It’s March and spring is on the way. We’re hoping it’s going to be a little kinder weather-wise than it was this winter, and Trevena Cross Nurseries Owner, Graham assures us that a very wet winter often means a dry, hot summer – so we’ve got our fingers crossed! While Cornwall escaped most of the frosts, it certainly didn’t escape heavy rain or harsh winds, and a few ‘fire-fighting’ jobs may therefore be in order before we really get to it this spring…
Plant potatoes, sets & bulbs
We’re generally a few weeks ahead of the rest of the country with our sowing and planting here in Cornwall, due to milder temperatures, so if you haven’t got your early seed potatoes, garlic and onion sets planted out yet, do so now. Plant your summer flowering bulbs too!
Kick-start the grow-your-own garden
It’s time to start sowing! How exciting…and satisfying when the first shoots poke through the soil/compost. It’s what those of us without a greenhouse have been waiting for, the time to sow hardier veg like lettuces, leeks, radishes, carrots and parsnips outside. Be ready with a cloche or some fleecing though, in case a freak cold spell/frost does surface, and be on high alert for those pesky slugs too! Try a great seed sowing compost like Humax or Melcourt Sylvagrow with added John Innes, and stagger your sowing of each veg, so that you that you don’t have an abundance of one type ready when it comes to harvest time!
When the rain lets up for more than a day or two, giving the ground a chance to dry up, be ready to dust off the lawnmower, and re-start a regular cutting regime. Set your blade to the highest setting to begin with to prevent stress on the lawn – and scan for worn or damaged areas of lawn requiring repair.
Top tip for the waterlogged garden
High rainfall is likely to have leached a lot of the nutrients and fertiliser out of the soil so top of the list is ensuring your plants get a good feed when things dry up – especially those in pots/tubs/planters, solely reliant on you for sustenance! A good slow release fertiliser is always a great option; feed once and your plants are fed for the season, meaning you only need worry about watering. A good top dressing of fresh compost in containers and a mulch of bark or compost on beds and borders will also be appreciated for a ‘spring boost’ and weed deterrent (once initial de-weeding has taken place!)
Top tips for the exposed or coastal gardens
Another priority is a check for wind victims in your garden. Check that anything planted within the last year is still stable and in place. Wind rock can be a particular problem in exposed or coastal gardens; making the plant vulnerable at its roots, and allowing water to collect in the ‘socket’ where the stem moves at soil level. This can lead to fatal rotting so if anything feels a bit ‘rocky’ it won’t hurt to stamp it back into place – and to avoid it in the future, try keeping things short.

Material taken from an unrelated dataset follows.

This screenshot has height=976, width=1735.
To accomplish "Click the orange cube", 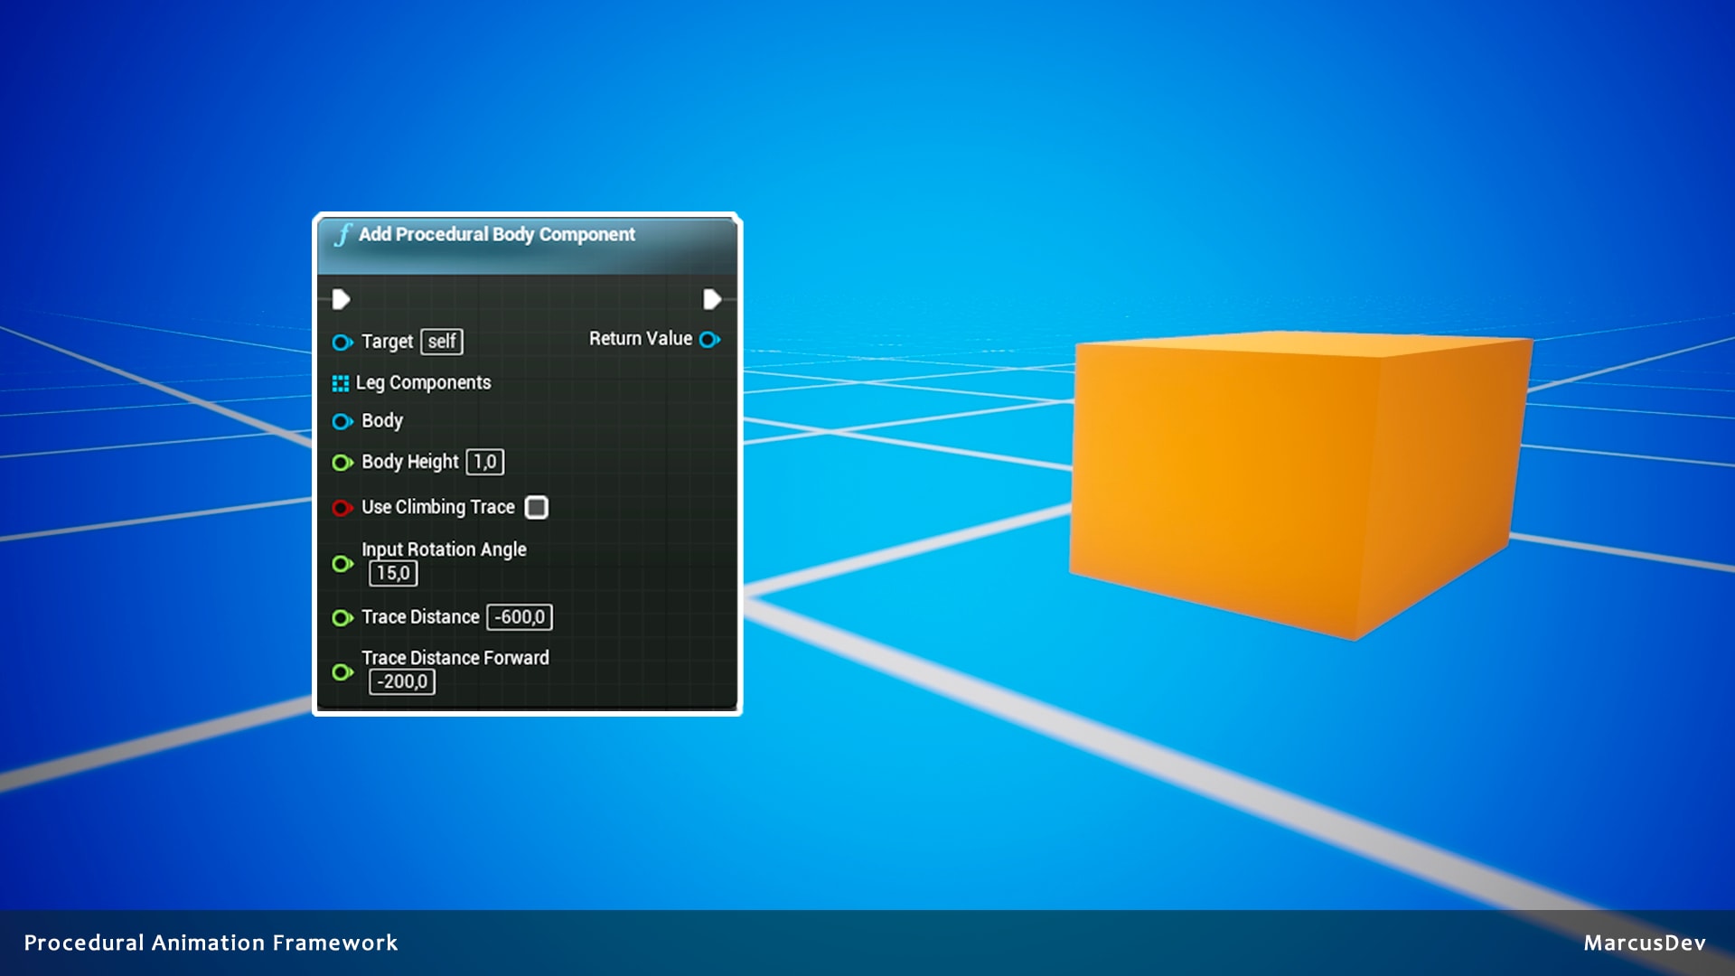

Don’t let your plants get too ‘leggy’ particularly down here in Cornwall, where the wind can be the devil to plants still trying to establish themselves. Staking could also prove useful, but don’t tie the stake to the stem too tightly, and remember to slacken the ties as the stem grows.
Other wind casualties this winter are our fence panels. Consider replacing with a ‘greener’ solution – hardy hedging plants that provide excellent screening and create great windbreaks inland or by the coast. Taking up little ground space, hedging can be a very cost effective and attractive option; our top picks include Griselinia littoralis and Elaeganus ebbingei.
Top tip for the smaller garden…
Make use of every available space. When you begin new spring planting, consider your space and be clever with it. Wall hugging shrubs like ceanothus and climbers like clematis can be great additions by a wall or fence, as well as screening less attractive garden structures. And where ground space is an issue, why not plant up herbs and veg in pots that hook over your fence? Create a real 3D growing space and one that can be a great advantage too – trailing strawberries for example will find relief from ground-based pests if lifted from the ground.
And finally, don’t forget to ‘spring clean’ shrubs and bushes. Improve shape and encourage new growth, blooms and fruits this coming season. Use sharp, clean tools and make clean cuts above new growth/buds. Excessively long shoots, weak or damaged growth should be a priority. Tidy up perennials that have outgrown their space or lost their shape too – it may be time to divide and replant them before they come round from dormancy.